I think people assume the UK is my home because I was born there and I have an English accent. I guess if that's what makes a place your home then it is, but then "homely" would also have a different meaning if it wasn't to be disembodied from its mother word. Since leaving home in 2007, I haven't lived in England and I haven't wanted to. I lived in Wales, then Scotland, then New Zealand, then Scotland again, then back to New Zealand. Each of those places was home, and now I can make myself at home pretty much wherever I am. New Zealand is now most definitely my home. I'm comfortable here, most of my friends, responsibilities, and possessions are here, I have a way of life and I feel like myself. I can talk with people who are like me, and have the freedom to direct my life. If I'm having a bad day I can hop in the car and drive somewhere remote. New Zealand has its problems, of course, but it feels like I belong. I'm really happy here!

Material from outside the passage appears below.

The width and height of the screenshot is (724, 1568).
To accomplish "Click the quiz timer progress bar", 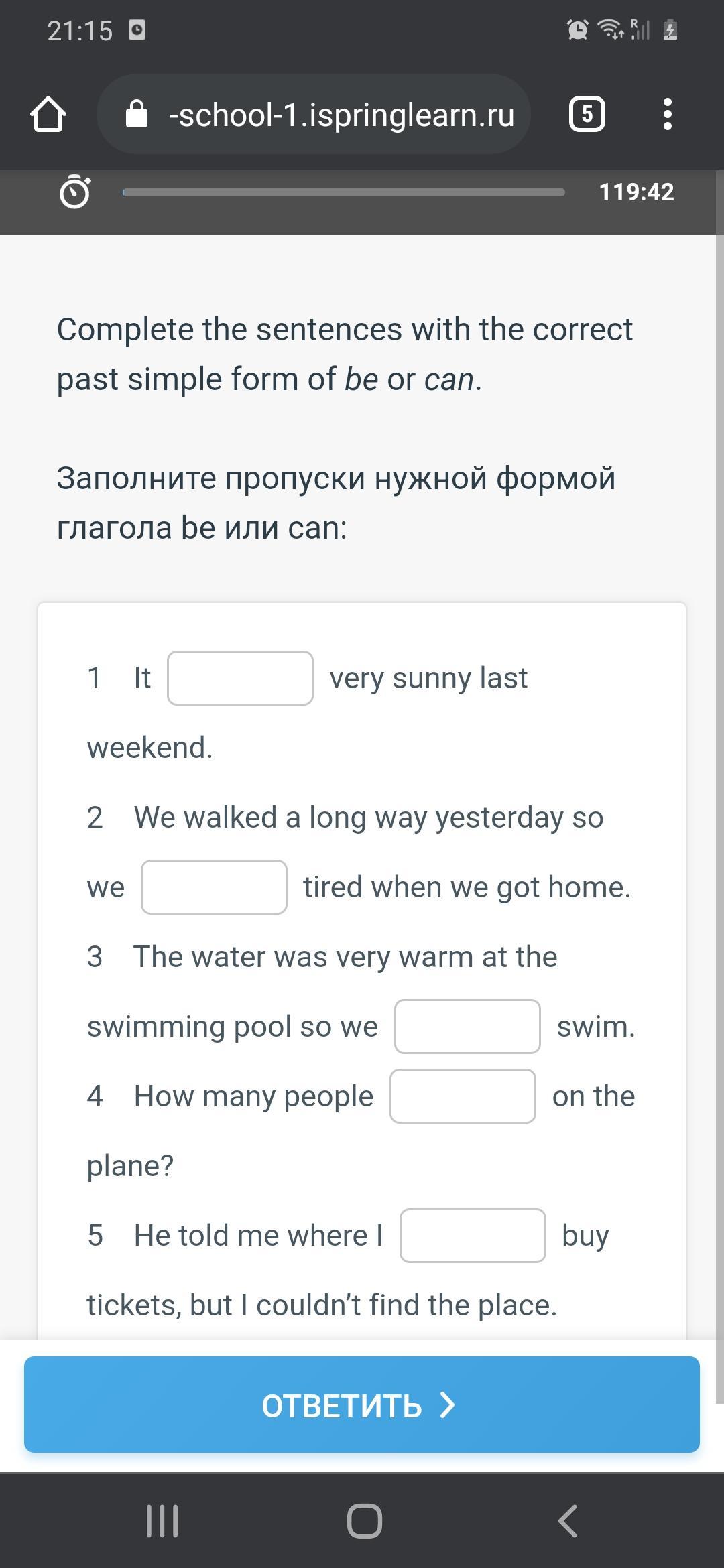I will point(343,192).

Not to say that I don't miss things about the UK. I come from Rodborough Common, an ancient tract of wind-blown meadow land where farmers have grazed their cattle since before anyone can remember. Rodborough Fort was built in 1764, 76 years before the Treaty of Waitangi was signed in New Zealand. It's still a private dwelling. I miss the oldness of buildings and traditions, the feeling of gravity that surrounds them. I miss seasonal festivals being in the right season. I really miss the seasons. Weather was always quite important, but I only really recognised how important it was when I moved here. There's no autumn, and the winters are dull and wet rather than crisp and snowy (although really it is Scottish weather that I miss).

I suppose these are first-world international student problems. They aren't problems really. But I get a bit tired of people assuming I'm going to go back to the UK one day and stay there, because that would really be quite bad for me. I'd much rather stay wherever I can do science, live relatively peacefully, make friends and control the direction of my own life. Isn't that what everyone in my position wants?